What you need to do: Search the material for the word "computer" and report each line where it turns up.

BEGIN

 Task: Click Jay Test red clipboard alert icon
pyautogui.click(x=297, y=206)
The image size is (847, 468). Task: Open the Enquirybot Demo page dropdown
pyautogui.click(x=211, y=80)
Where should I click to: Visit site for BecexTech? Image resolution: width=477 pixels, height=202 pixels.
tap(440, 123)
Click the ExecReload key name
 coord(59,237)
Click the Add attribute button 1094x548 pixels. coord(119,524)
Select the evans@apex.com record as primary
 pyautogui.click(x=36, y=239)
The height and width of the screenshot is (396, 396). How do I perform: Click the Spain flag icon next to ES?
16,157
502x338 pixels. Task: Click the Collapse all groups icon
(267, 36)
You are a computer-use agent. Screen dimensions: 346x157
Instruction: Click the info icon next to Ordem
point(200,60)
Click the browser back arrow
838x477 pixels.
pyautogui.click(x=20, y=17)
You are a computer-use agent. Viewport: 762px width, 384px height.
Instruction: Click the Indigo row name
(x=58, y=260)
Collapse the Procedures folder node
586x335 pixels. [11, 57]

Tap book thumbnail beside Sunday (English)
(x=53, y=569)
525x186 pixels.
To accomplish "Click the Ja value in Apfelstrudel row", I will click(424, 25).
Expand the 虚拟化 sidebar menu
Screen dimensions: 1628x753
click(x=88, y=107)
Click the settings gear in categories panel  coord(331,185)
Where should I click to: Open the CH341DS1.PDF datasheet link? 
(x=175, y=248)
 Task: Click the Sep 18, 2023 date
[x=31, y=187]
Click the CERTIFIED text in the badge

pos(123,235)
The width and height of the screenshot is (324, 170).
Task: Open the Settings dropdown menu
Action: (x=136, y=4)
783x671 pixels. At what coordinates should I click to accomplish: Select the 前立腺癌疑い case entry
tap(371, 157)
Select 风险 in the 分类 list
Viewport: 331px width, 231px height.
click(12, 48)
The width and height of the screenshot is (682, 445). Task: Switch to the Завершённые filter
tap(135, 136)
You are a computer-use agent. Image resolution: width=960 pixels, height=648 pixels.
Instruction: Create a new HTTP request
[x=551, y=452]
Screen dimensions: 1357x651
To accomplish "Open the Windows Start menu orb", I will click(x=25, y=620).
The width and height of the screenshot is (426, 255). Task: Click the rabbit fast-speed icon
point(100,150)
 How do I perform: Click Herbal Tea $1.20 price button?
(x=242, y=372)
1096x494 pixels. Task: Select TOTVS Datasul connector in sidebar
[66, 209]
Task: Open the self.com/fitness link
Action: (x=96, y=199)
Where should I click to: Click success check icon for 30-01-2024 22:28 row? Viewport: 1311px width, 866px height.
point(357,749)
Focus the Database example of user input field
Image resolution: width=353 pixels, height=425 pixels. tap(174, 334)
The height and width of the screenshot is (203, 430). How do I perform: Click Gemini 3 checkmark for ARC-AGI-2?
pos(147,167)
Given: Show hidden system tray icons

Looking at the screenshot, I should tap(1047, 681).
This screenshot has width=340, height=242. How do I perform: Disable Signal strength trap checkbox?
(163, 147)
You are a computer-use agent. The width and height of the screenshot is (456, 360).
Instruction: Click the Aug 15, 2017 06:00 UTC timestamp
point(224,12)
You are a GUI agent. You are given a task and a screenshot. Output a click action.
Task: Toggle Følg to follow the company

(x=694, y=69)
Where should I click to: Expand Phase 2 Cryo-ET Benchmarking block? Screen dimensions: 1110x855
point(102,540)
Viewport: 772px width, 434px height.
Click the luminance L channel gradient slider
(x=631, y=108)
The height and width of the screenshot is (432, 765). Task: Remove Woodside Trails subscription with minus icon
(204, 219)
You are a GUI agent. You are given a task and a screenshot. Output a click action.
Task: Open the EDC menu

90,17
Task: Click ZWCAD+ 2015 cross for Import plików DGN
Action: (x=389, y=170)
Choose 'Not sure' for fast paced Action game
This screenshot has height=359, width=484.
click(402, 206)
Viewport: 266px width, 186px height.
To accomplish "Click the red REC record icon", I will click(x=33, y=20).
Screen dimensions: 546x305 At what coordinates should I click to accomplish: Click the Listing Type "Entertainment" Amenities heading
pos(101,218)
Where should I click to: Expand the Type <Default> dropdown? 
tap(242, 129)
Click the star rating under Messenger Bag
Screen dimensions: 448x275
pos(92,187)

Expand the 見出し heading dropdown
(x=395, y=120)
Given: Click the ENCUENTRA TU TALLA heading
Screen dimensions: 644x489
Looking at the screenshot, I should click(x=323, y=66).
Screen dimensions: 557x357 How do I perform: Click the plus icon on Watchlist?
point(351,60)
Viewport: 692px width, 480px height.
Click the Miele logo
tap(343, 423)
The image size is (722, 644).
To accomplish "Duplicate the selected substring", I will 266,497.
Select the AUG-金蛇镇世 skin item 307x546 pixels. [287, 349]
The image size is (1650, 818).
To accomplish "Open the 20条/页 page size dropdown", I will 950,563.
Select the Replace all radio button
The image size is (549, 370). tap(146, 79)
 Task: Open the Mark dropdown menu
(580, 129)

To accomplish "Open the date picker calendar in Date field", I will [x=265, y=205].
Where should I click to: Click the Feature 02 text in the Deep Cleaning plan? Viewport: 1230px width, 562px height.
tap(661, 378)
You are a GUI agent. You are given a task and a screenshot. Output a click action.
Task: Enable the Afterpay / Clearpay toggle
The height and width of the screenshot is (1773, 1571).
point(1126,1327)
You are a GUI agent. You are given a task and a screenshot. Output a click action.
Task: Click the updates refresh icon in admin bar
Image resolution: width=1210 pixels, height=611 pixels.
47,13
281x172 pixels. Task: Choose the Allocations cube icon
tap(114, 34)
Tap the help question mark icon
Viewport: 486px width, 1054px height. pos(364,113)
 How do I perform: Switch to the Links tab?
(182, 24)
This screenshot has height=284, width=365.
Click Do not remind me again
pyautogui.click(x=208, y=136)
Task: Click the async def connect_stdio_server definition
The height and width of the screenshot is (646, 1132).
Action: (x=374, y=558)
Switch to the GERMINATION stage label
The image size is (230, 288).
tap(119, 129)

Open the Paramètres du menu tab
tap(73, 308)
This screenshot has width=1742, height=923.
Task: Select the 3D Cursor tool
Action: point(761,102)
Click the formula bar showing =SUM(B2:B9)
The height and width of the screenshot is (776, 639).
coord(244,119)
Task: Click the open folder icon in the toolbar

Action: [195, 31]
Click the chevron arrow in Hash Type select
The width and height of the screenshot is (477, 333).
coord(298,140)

END

Task solution:
You are a computer-use agent. Screen dimensions: 346x157
You are a computer-use agent. Viewport: 762px width, 384px height.
You are a computer-use agent. Image resolution: width=960 pixels, height=648 pixels.
You are a computer-use agent. The width and height of the screenshot is (456, 360).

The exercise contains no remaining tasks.